It is beyond my abilities to do either of these integrals exactly, and even if it was possible, you probably would learn anything intuitive about the problem (except that the integral was friggin hard! you'd think it could be derived using something to do with convolutions, but I couldn't work it out). So I would just numerically evaluate these two integrals.

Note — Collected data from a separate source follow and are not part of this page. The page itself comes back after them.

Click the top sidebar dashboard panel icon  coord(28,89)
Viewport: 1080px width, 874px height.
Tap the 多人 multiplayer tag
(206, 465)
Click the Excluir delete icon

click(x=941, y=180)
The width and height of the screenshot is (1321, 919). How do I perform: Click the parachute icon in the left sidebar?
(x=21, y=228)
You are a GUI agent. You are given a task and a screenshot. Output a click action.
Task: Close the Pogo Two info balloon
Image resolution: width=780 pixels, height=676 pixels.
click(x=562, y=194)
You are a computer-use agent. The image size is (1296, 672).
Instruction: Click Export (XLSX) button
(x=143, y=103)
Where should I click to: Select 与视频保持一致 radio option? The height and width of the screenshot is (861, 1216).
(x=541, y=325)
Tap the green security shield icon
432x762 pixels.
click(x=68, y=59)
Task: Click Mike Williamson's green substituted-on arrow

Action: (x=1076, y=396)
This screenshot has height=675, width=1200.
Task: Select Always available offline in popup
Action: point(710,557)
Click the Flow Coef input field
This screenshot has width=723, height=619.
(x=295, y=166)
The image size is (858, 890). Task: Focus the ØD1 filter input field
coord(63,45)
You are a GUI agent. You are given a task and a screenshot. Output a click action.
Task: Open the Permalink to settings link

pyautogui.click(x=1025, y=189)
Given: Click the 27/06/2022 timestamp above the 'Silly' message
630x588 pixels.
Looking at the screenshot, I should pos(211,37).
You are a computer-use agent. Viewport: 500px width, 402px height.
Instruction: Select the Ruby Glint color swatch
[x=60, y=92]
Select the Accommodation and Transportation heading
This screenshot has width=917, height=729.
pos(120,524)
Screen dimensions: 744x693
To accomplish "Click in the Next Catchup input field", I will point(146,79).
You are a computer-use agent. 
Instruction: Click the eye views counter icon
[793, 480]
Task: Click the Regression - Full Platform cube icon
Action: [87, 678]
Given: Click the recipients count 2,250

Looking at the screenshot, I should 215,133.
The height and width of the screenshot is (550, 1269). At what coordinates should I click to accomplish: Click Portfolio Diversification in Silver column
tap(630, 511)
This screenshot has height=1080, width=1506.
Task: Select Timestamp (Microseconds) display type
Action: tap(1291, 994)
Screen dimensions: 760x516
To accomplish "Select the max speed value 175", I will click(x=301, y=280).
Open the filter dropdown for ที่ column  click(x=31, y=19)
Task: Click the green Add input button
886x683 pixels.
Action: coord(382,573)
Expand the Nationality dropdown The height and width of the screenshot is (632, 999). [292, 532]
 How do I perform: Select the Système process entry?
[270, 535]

For the whole data set, you will almost surely need some kind of numerical technique, or analytic approximation. This is a rather quick numerical technique. Okay, so it basically goes like this: if you knew $\mu_1$, then you could generate a sample of the remaining $\mu_i$ values sequentially, using the uniform distribution $(\mu_{i}|\mu_{i-1}) \sim U(\mu_{i-1}-\gamma,\mu_{i-1}+\gamma)$. An obvious way to sample $\mu_1$ is from a gaussian with large variance $\mu_1 \sim N(0,\delta^2)$ ("large" meaning relative to your data, say $\delta\approx 10\sigma$). Use the notation $\mu_{i}^{(b)}$ for the $b$th sample of means $b=1,\dots,B$. Now you calculate the total likelihood for each iteration. This will be used as a weight:

$$w^{(b)}=\prod_{i=1}^{n} \phi \Big(\frac{\mu_{i}^{(b)}-X_i}{\sigma}\Big)$$

Then you take a "weighted probability" of the alternative hypothesis:

$$\hat{P}=\frac{\sum_{b=1}^{B}w^{(b)} I(\mu_{n}^{(b)}>0)}{\sum_{b=1}^{B}w^{(b)}}$$

If $P$ is too big (in either case), then you reject the null hypothesis. A standard value would be $P>0.95$.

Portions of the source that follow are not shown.